C’est durant ces jours que j’ai de la clientèle vue que nous sommes dans un milieu estudiantin. Pour cela je commercialise les aliments que les étudiants aiment notamment le hamburger, la glace, le chawarma et de l’eau. Les prix de nos produits tiennent compte de la situation économique de nos clients. Ces prix oscillent en général entre 100 et 1000 Fcfa », explique Margueritte, en esquissant un sourire. Comme Margueritte, on retrouve d’autres Camerounais qui ont opté pour la vente des repas et boisson dans des bus-restaurants, pour gagner leur pitance journalière.
Xavier François Onana en est un. Il est le tenancier d’un bar-restaurant construit à partir d’une automobile au quartier Elig-Essono, au lieudit « Total ». « Cela fait environ deux ans que je gère ce local. Celui-ci est constitué de deux pièces notamment le bar et le restaurant. La particularité de ce local est qu’il est bâti à partir d’un camion qui était stationné ici, il y a plus de 25 ans », explique Xavier François Onana. Le propriétaire a reconfiguré ledit espace.

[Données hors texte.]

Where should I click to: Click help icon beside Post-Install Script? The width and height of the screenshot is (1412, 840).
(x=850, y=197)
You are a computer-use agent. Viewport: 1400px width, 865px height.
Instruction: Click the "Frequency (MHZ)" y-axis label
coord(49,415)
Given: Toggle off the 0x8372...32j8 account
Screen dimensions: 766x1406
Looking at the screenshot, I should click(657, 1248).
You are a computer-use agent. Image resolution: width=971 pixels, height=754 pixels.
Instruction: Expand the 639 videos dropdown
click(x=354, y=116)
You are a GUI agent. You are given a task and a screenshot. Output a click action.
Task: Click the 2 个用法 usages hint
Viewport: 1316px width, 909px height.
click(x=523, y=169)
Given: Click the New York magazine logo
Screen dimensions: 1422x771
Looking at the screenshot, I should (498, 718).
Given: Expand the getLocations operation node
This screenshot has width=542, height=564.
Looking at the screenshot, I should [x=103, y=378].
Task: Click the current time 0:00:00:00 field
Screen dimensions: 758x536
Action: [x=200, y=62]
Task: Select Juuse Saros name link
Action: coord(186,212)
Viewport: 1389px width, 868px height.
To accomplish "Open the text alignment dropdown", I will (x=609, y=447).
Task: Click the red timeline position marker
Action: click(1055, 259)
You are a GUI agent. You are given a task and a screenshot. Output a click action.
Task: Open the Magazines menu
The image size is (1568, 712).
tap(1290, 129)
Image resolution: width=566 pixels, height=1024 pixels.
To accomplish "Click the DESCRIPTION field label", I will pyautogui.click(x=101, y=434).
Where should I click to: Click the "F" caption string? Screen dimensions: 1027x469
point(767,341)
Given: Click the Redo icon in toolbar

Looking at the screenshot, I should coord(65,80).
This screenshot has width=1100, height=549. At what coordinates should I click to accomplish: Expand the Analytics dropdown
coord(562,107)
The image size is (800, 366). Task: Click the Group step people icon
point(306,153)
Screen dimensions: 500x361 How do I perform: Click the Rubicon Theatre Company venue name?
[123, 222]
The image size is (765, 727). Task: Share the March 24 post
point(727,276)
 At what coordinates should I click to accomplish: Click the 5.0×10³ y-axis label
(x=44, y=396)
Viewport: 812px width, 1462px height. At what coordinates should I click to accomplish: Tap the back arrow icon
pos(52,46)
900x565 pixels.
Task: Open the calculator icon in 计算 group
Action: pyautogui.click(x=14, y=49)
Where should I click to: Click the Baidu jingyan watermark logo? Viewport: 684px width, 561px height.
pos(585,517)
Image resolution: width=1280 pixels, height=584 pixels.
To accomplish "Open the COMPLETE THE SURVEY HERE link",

Comme de nombreux jeunes Camerounais en quête d’emploi l’idée de transformer les automobiles en restaurant et autres découle d’un besoin de passer de l’inaction à l’occupation afin de gagner sa pitance journalière.
« Quand je me suis lancée dans ce filon, il y a six mois. Je n’avais pas de choix vu que mon intention au départ n’était pas de vendre dans un bus-restaurant. Après plusieurs échecs aux concours administratifs, j’avais besoin d’un travail afin de subvenir à mes besoins existentiels », confie Margueritte.